Today I got most of a rough draft of the encyclopedia article on Ukraine done. I will finish it tommorrow. It is kind of a mirror image of the one I wrote on Central Asia. Ukraine exported forced laborers to other parts of the USSR and Central Asia imported them. I also made a serious stab at writing the teaching paragraph in my cover letter. I am going to let the draft I wrote today sit until tommorrow and then look at it again. I will probably start sending out applications again next week.
"I really look forward to teaching general courses in history as well as more specialized ones in my area of expertise. In a survey of modern European history I would engage students by introducing interdisciplinarity through the discussion of key films, works of music and famous paintings. A careful analysis of Picasso's Guernica, for example, as well as Robert Capa's photographs of the Spanish Civil War, helps bring the past to life, and excite students about learning history. In a more advanced, thematic course on Orientalism, I would introduce students to the subtleties of historical thinking by having them read Said's "Orientalism" in conjunction with articles critiquing it, and help them understand the methodological and ideological crosscurrents of academic thinking. As a teacher, I would seek to guide my students to find their own answers, and always encourage them to be independent thinkers."

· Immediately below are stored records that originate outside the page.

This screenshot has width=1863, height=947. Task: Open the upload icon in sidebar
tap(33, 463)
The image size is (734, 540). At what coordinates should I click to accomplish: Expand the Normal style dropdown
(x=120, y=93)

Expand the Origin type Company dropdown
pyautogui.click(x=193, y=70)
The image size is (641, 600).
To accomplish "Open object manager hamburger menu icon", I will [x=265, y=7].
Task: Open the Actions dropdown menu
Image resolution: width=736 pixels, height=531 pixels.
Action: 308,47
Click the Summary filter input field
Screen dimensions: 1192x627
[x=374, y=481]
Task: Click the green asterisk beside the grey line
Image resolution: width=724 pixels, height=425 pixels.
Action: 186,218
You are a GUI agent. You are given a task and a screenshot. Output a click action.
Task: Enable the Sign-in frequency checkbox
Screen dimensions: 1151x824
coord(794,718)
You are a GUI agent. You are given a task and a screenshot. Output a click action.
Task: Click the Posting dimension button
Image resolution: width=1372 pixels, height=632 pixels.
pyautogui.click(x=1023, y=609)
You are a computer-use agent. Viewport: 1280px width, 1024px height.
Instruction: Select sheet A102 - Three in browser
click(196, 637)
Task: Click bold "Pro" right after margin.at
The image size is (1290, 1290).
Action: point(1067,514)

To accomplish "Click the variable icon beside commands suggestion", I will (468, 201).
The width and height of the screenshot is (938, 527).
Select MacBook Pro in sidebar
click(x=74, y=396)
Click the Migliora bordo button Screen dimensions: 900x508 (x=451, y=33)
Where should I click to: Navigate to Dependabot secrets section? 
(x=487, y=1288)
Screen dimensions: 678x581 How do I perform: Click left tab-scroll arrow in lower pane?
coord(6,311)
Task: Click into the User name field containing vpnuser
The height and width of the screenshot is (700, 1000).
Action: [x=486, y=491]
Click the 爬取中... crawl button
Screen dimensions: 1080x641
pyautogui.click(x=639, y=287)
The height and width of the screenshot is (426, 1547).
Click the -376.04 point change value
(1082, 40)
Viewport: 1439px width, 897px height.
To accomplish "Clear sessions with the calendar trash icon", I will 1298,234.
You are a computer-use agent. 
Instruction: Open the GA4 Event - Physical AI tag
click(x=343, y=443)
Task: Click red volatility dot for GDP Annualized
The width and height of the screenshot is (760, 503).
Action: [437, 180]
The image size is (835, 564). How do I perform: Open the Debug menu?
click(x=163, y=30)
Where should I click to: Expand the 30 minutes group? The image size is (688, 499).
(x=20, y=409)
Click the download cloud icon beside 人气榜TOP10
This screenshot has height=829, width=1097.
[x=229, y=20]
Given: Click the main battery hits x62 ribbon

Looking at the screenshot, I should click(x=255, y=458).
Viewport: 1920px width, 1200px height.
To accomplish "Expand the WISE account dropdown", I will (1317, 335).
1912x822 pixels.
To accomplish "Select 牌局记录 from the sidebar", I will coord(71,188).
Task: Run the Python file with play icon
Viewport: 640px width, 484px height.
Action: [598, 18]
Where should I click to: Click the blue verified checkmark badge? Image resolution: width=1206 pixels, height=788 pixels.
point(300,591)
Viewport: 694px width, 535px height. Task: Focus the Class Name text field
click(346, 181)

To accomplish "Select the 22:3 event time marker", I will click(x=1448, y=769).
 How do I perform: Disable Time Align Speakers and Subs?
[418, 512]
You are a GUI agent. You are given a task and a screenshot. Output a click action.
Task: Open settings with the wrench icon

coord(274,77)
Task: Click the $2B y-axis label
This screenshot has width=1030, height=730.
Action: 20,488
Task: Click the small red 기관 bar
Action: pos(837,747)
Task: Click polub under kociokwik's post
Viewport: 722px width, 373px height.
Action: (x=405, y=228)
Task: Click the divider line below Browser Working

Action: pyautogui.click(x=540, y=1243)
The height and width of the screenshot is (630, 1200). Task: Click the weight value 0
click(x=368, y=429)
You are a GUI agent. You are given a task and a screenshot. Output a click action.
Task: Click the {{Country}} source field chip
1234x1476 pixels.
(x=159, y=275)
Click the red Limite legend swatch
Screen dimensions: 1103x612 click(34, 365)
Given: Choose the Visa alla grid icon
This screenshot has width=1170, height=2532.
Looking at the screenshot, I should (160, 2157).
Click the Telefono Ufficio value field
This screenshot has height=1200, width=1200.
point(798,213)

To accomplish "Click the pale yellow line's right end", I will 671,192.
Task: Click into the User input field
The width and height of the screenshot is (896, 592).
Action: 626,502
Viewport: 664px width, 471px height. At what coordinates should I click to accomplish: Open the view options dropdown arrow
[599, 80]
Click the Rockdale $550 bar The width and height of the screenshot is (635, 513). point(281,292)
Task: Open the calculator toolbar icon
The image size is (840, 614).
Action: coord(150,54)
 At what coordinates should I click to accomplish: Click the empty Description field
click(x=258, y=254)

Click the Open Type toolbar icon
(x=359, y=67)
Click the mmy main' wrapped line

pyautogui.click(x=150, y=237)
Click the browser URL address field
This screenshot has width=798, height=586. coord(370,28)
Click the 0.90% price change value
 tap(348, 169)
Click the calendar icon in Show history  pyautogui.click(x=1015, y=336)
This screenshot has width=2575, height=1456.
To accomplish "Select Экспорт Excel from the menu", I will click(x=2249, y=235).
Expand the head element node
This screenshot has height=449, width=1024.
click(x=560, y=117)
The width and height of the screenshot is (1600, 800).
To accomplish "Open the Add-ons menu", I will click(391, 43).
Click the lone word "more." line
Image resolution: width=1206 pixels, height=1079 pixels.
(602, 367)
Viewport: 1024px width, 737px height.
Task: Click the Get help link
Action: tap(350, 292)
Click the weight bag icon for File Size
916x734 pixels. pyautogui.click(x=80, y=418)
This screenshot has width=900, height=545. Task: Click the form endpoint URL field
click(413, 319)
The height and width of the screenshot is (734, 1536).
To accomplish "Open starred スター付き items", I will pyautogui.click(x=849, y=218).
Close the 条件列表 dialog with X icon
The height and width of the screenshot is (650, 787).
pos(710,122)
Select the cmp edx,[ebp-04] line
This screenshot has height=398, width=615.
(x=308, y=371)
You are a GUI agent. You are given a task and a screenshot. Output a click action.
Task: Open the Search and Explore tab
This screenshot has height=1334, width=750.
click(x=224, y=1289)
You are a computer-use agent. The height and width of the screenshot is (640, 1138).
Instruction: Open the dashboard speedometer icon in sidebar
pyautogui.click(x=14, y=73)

ReplyDeleteOtto, you can't pretend you have teaching experience. But you can sell your potential and your ideas. I don't know what the hell I'm talking about above, but the paragraph sounds like many of the teaching statemetns that have come across my desk when I chaired search committees in literature. Surely you can sell your potential, your ideas and your originality. Most importantly, your enthusiasm. If I'm reading your letter of application, I'm looking for a voice I can believe in. A voice I can imagine at the front of the classroom, inspiring students. Your lack of teaching experience may be real, but the issue at stake for your applications is a rhetorical and strategic one. You need to sell yourself in spite of whatever lack of experience you have. You need to make people imagine you as a teacher, regardless of that inexperience. You need to be passionate about teaching despite your lack of experience. You need to communicate confidence, originality and drive to teach and throw caution and insecurity to the wind. You need to go for it my friend,and write about what you would do in your classes. I said would, not what you did. WOULD. There are committees that will take a chance on you if you give them that much. I know I would. And I think my colleagues on past search committees would.
Camicao,
ReplyDeleteThank you very much for this encouragement. I appreciate the advice. Yes, I use the word would alot in the teaching section. I am going to go back at it tommorrow. I hope that by Monday I will have something convincing pounded out. It is a lot harder then writing books or encyclopedia articles.